I am Queerly Complex, an anti-binary social practice artist living & creating on Yelamu, unceded Ramaytush Ohlone land, or what colonizers named San Francisco, and I’ve been Queerly Complex my whole life. I’m the one that stood out and apart from everyone else was hella teased because of it. I even got my tailbone broken in a game of “Smear the Queer” in the sixth grade and had to sit on a shit-brown, donut-shaped pillow for six months.

On August 28, 2007, I launched a blog called Queerly Complex. I shared deeply intimate portraits, from my “Piss Trigger” to “The Fight with the Knife,” of my queer life. It was radical honesty as artistic expression. It was also a call for me to create my home.
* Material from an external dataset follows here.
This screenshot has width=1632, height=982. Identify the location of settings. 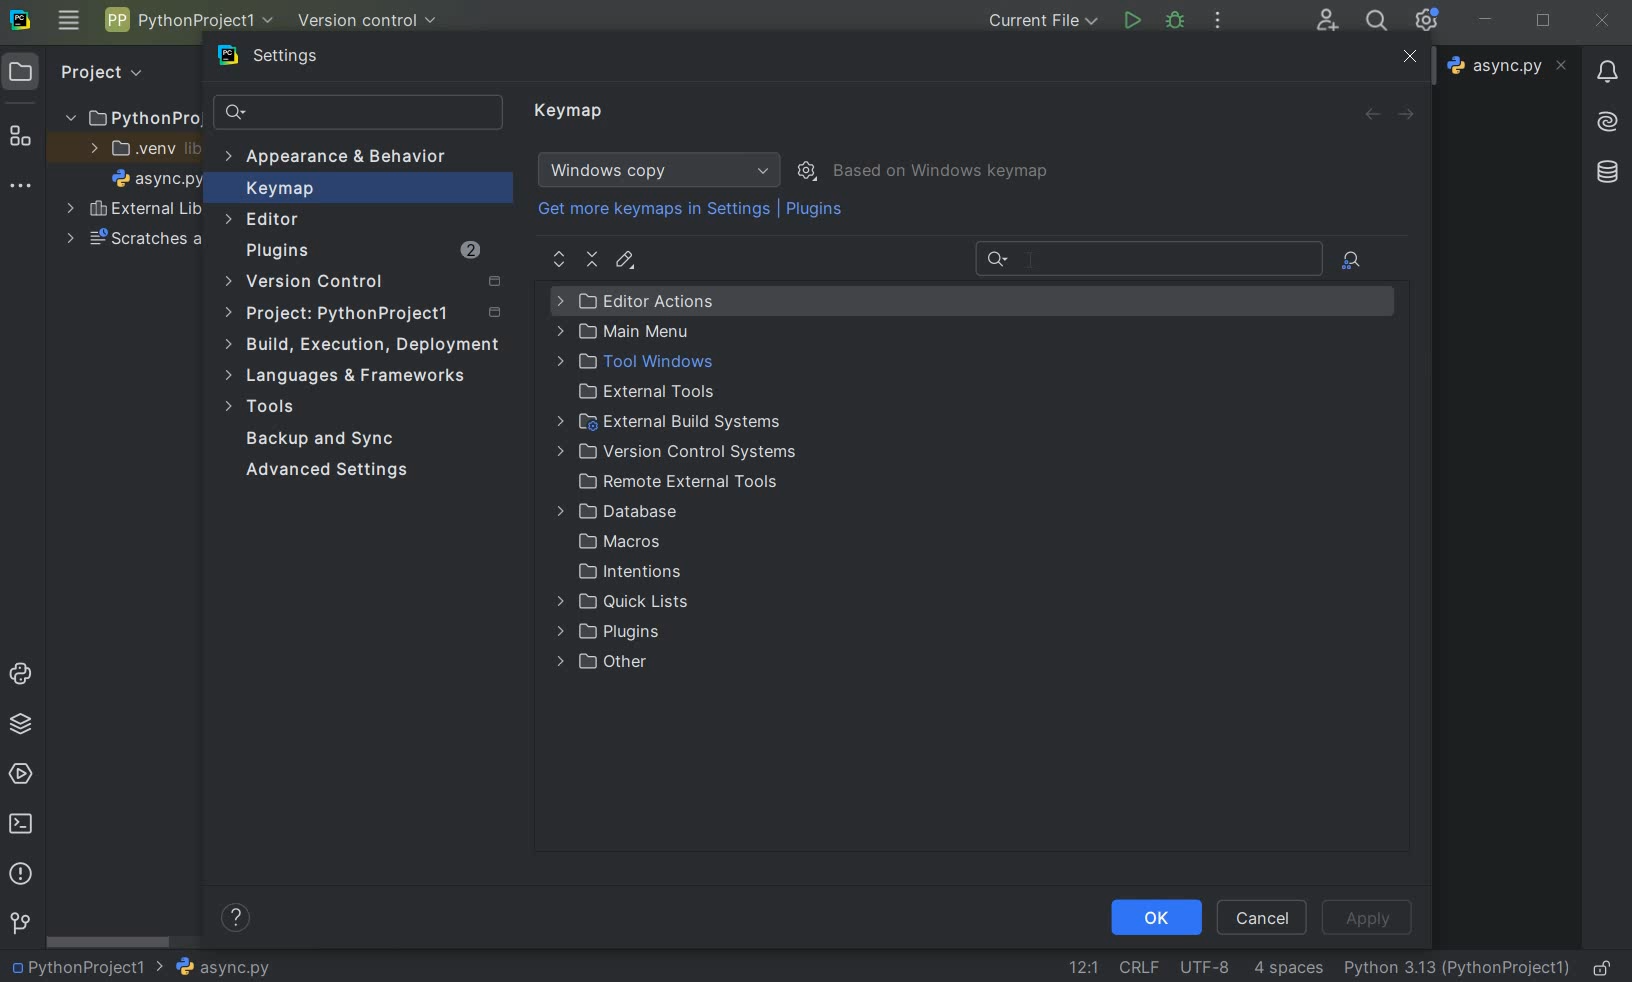
(281, 60).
Now, I create virtual & physical spaces for comrades to explore & discover who they be individually & collectively. My materials are dreams, value(s), structures, & access, and I use them to conjure renewed forms of being and belonging free from shame, conformity, and punishment. My practice centers the messy, intangible, emotive, & esoteric bits that help us understand and make-meaning of the chaos within which we exist. And it’s resulted in a large-scale, participatory sticker mural with artists Celi Tamayo-Lee & Mary-Claire Amable for the Asian Art Museum, a national Youth Media Network co-produced with Myah Overstreet, and Queering Dreams, an intergenerational, cross-territorial non-profit network of artists, neighbors, & comrades dreaming & co-creating our liberation from oppressive systems, with Crystal Mason.